From 1920 to 1925, D'Abernon was the British Ambassador to Berlin. In September 1921 he wrote that the success of the Inter-Allied Military Commission of Control, which reported on German disarmament, meant that there would be no military danger from Germany for many years and that it would be impossible for the Germans to conceal the manufacture of heavy weaponry.[5] In February 1922 he criticised the idea of a military alliance between Britain and France:
The fundamental criticism...is that England undertakes definite and very extensive responsibilities in order to avoid a danger which she believes to be largely imaginary. An armed attack by Germany on France within the next twenty-five years is admittedly improbable, an attack by Germany on England in the same period even more so...the whole tone of the French is to assume that the real danger to the future peace of Europe is military aggression by Germany.[6]
On 9 February 1925 D'Abernon wrote that it was necessary "to abandon the view that Germans are such congenital liars that there is no practical advantage in obtaining from them any engagement or declaration. On this assumption progress is impossible. Personally I regard the Germans as more reliable and more bound to written engagements than many other nations".[7]
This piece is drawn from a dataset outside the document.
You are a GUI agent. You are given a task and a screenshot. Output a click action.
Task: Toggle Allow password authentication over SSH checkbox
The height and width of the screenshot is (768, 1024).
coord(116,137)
Lord Vansittart called D'Abernon "the pioneer of appeasement".[8] General J. H. Morgan also called D'Abernon "the apostle of ′appeasement′" and claimed D'Abernon "did not believe in the possibility, much less the probability, of a German military revival".[9]
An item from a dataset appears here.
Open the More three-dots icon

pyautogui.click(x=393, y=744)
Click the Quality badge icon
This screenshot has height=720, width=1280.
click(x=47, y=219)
After his retirement from the foreign service, D'Abernon devoted his time to directorships of numerous domestic organisations such as the Lawn Tennis Association, the Race Course Betting Control Board, the Medical Research Council, and the National Institute of Industrial Psychology, and the Royal Mint advisory committee. He was also a trustee of the National and Tate Galleries and President of the Royal Statistical Society from 1926 to 1928.[10]
D'Abernon married the renowned beauty Helen Venetia Duncombe, daughter of William Duncombe, 1st Earl of Feversham, in 1890. Together they shared a love of society and the fine arts, especially English painting. Both had portraits made by John Singer Sargent. She posed for hers in 1904 at their villa, the Palazzo Giustinian, in Venice. Vincent was Chairman of the royal commission on National Museums and Galleries, which published its report in 1928. The bulk of their art collection was sold at auction in 1929.[11] Two works once in their collection are in the National Gallery,[12] three at the National Gallery of Art, Washington,[13] and others at the (Mellon) Yale Center for British Art and other museums. The collection included 17th century Ottoman textiles.[14]
D'Abernon died of hypostatic pneumonia and Parkinson's disease at Hove in November 1941. He had no children and the viscountcy and barony created for him therefore became extinct. There were no remaining heirs to the 1620 baronetcy and that too became extinct on his death.[15]
D'Abernon was appointed Knight Commander of the Order of St Michael and St George (KCMG) in 1887, promoted to Knight Grand Cross (GCMG) in 1917, and made Knight Grand Cross of the Order of the Bath (GCB) in 1926. He joined the Privy Council in 1920.
D'Abernon was elevated to the peerage as Baron D'Abernon, of Esher in the county of Surrey, in 1914 and advanced to Viscount D'Abernon, of Esher and Stoke d'Abernon in the county of Surrey, in 1926. He was elected a Fellow of the Royal Society (FRS) in 1934.[1] [16]
D'Abernon succeeded his elder brother Sir Frederick D'Abernon Vincent, 15th Baronet of Stoke d'Abernon as 16th Baronet in 1936.